Although an announcement has yet to be made, officials of the National Academy of Sciences said at a meeting here this month that they have chosen Karen Worth, the principal investigator with the Insights Project at the Education Development Center in Newton, Mass., to head the teaching-standards panel.

They added that Henry Heikkinen, a chemistry professor at the University of Northern Colorado, will head the curriculum-standards panel.

The official announcement, officials said, will not be made until a third person is named to head the panel that will develop standards for assessing student performance.

Because assessment is expected to be one of the most controversial areas in the standards-setting process, the search for someone to head that committee is lagging behind the others, officials said.

But sources said Richard Shavelson, the dean of the graduate school of education at the University of California at Santa Barbara and an expert in precollegiate science assessment, is the leading candidate for the post.

The issue of viable assessment, experts noted, is essential to successful science reform because what is taught in the classroom is frequently defined by what knowledge is to be tested.

“What we don’t want is the wrong kind of assessment applied to science education,’' said Douglas Lapp, the executive director of the National Science Resources Center, a joint venture of the academy and the Smithsonian Institution.

A Progress Report

During a working conference on science-education reform held here by the resources center, participants heard from Kenneth Hoffman, the academy’s associate executive officer for education, about the progress of the standards project.

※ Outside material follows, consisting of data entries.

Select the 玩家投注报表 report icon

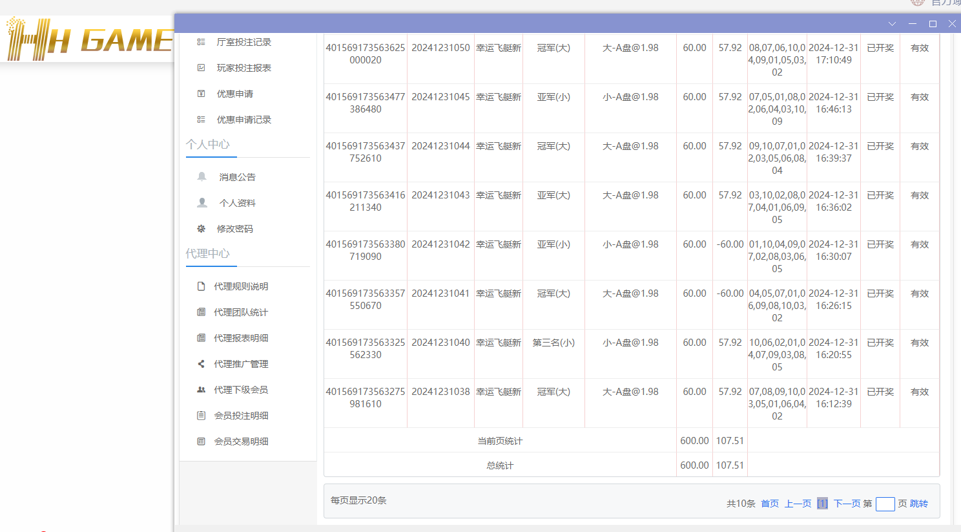[201, 68]
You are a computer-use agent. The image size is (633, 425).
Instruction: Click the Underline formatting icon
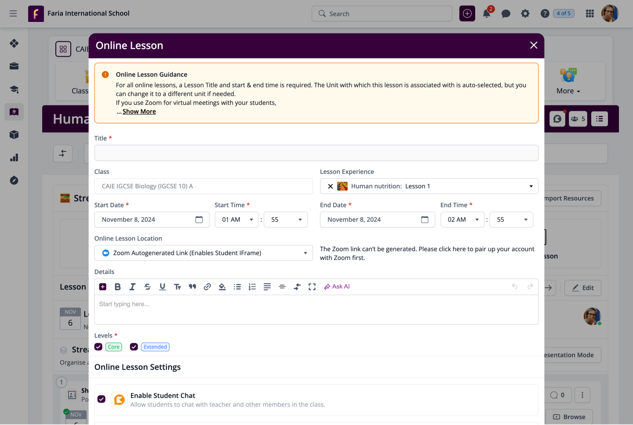162,287
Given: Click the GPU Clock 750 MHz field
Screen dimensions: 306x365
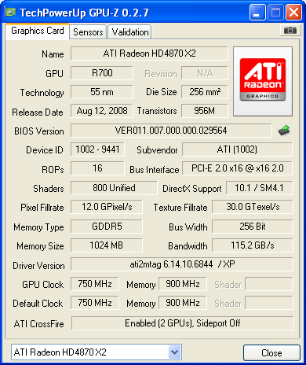Looking at the screenshot, I should (95, 284).
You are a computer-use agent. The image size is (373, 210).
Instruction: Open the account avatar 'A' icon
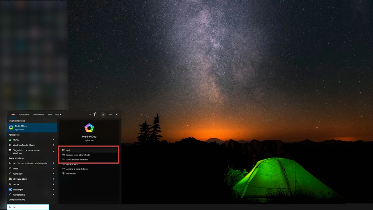tap(103, 115)
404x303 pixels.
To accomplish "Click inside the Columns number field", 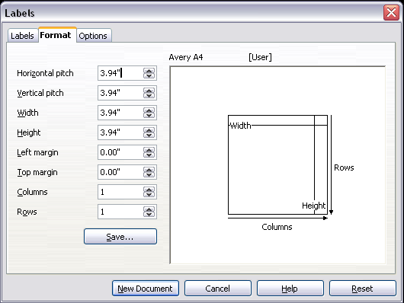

Ms. Worth participated in the conference, and Mr. Shavelson described to the participants his efforts to help devise alternative methods of assessment.

Mr. Hoffman said the three 18-member panels will, under the direction of a governing body yet to be named, begin developing drafts during a monthlong retreat this summer in California.

The entire standards-setting process is expected to take two years.

Although scientists who attended the conference were, for the most part, initially unaware that efforts were under way to set standards, they quickly agreed that the process should include advice from scientists. (See related story, page 12.)

Mr. Hoffman also noted that, because the standards-setting process must satisfy such diverse constituencies--from President Bush to the heads of the various science-education organizations--"the whole process is infinitely more political than you can imagine.”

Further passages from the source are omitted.